De acordo com os pesquisadores envolvidos na pesquisa, a nova técnica utilizada contra o mosquito da dengue também abre perspectiva ao combate de outras doenças transmitidas por mosquitos. “Nossos resultados, por exemplo, mostram boa efetividade contra Aedes aegypti, Aedes albopictus e Culex. O primeiro é o principal vetor da dengue e da febre amarela; o segundo, além da dengue, é um vetor muito eficiente do vírus chikungunya; diferentes espécies de Culex transmitem vários vírus e as filárias, que causam filariose linfática. Nosso trabalho mostra que o controle destes mosquitos urbanos e suburbanos pode melhorar muito com o uso de pyriproxyfen disseminado por mosquitos. O uso em outros ambientes, como as áreas rurais, precisa ainda ser avaliado, mas alguns testes na África indicam que o produto é também muito eficaz contra os vetores da malária”, aponta Sérgio Luz.

Após o sucesso dos testes em bairros localizados de Manaus, altamente infestados por mosquitos, o objetivo dos estudos agora é identificar melhor quais são os efeitos da intervenção em cidades inteiras. A nova fase da pesquisa acontece em uma pequena cidade do Amazonas, que utiliza mil estações de disseminação espalhadas por toda a área urbana.

“Esperamos ter resultados em alguns meses, desta vez incluindo a avaliação dos efeitos da intervenção na população de mosquitos da cidade toda. Em particular, saberemos como muda a infestação de casas e a abundância de mosquitos, quanto tempo persistem essas mudanças, e se os mosquitos que reaparecem depois da intervenção são 'sobreviventes' ou 're-invasores' vindos de cidades vizinhas”, afirma Fernando Abad-Franch.
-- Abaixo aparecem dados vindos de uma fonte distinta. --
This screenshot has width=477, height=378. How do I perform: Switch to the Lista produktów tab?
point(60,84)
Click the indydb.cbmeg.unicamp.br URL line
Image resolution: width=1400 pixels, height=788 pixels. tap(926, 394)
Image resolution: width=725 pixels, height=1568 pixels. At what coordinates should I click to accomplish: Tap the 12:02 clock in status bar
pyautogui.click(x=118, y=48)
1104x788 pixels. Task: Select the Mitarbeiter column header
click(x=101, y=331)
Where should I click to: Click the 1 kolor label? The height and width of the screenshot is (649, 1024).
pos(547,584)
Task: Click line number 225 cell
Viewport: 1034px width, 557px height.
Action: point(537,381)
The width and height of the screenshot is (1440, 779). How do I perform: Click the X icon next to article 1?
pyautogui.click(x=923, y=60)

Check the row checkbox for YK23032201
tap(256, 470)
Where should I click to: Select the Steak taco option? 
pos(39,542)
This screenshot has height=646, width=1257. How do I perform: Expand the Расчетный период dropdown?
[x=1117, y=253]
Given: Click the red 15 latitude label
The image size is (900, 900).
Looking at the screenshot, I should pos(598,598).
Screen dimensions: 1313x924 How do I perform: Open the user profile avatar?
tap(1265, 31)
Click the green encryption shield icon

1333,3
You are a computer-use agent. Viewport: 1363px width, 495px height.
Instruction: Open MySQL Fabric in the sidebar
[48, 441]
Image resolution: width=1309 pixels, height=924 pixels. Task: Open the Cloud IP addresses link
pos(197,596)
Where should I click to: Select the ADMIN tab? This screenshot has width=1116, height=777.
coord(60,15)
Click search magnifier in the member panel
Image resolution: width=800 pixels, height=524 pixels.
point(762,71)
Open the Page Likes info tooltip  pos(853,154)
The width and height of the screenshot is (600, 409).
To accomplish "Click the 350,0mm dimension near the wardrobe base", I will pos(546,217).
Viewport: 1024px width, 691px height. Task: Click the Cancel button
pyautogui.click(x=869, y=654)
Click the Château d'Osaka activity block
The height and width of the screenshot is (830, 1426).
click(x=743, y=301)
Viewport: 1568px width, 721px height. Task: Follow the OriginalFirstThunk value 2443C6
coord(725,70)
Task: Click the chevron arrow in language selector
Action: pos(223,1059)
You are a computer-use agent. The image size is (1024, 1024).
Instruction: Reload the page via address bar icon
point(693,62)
Outro aspecto importante da nova fase dos estudos é a identificação e a resolução de problemas logísticos e operacionais envolvidos na mudança de escala. A meta é desenvolver um procedimento simples, seguro, eficaz e eficiente.  “Nós já identificamos vários obstáculos e estamos trabalhando para resolvê-los. Em geral, o desafio consiste em desenvolver um procedimento operacional que possa ser útil para os municípios e estados, que são as esferas políticas com responsabilidade direta no controle de vetores. Para obter uma perspectiva mais diversa, esperamos poder replicar a experiência em cidades de outras regiões do Brasil, começando por Bambuí, em Minas Gerais, onde há mais de 70 anos a Fiocruz mantém o Posto Avançado de Pesquisa Emmanuel Dias”, finaliza Fernando.